Dose-dependent proteomic analysis of glioblastoma cancer stem cells upon treatment with γ-secretase inhibitor.

Notch signaling has been demonstrated to have a central role in glioblastoma (GBM) cancer stem cells (CSCs) and we have demonstrated recently that Notch pathway blockade by γ-secretase inhibitor (GSI) depletes GBM CSCs and prevents tumor propagation both in vitro and in vivo. In order to understand the proteome alterations involved in this transformation, a dose-dependent quantitative mass spectrometry (MS)-based proteomic study has been performed based on the global proteome profiling and a target verification phase where both Immunoassay and a multiple reaction monitoring (MRM) assay are employed. The selection of putative protein candidates for confirmation poses a challenge due to the large number of identifications from the discovery phase.
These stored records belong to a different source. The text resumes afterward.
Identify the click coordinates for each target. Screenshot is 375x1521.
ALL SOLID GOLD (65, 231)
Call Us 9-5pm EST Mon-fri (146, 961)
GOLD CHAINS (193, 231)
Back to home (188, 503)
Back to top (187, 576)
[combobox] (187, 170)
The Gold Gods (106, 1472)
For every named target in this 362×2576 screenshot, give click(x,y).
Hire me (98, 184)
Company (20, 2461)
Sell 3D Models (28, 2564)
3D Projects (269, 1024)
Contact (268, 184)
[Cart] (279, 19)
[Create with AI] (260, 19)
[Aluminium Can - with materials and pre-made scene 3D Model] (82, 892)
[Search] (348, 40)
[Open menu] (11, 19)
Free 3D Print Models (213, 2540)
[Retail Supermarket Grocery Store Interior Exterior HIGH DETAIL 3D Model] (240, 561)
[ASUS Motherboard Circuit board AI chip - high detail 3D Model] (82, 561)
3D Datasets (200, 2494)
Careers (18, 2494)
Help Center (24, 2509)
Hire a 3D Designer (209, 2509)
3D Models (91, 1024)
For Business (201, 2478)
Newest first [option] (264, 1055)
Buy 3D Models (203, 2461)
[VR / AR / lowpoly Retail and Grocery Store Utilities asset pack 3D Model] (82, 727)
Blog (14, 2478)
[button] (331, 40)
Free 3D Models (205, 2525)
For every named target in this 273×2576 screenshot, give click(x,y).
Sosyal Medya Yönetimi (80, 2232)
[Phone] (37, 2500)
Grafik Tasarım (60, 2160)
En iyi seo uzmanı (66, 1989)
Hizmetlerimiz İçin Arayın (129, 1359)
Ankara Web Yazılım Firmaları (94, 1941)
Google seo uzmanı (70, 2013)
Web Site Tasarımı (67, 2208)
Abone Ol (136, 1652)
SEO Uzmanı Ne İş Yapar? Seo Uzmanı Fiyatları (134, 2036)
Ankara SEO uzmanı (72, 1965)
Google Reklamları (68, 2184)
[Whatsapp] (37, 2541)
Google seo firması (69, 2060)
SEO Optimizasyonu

A multilevel filtering strategy together with literature mining is adopted to transmit the most confident candidates along the pipeline. Our results indicate that treating GBM CSCs with GSI induces a phenotype transformation towards non-tumorigenic cells with decreased proliferation and increased differentiation, as well as elevated apoptosis. Suppressed glucose metabolism and attenuated NFR2-mediated oxidative stress response are also suggested from our data, possibly due to their crosstalk with Notch Signaling. Overall, this quantitative proteomic-based dose-dependent work complements our current understanding of the altered signaling events occurring upon the treatment of GSI in GBM CSCs.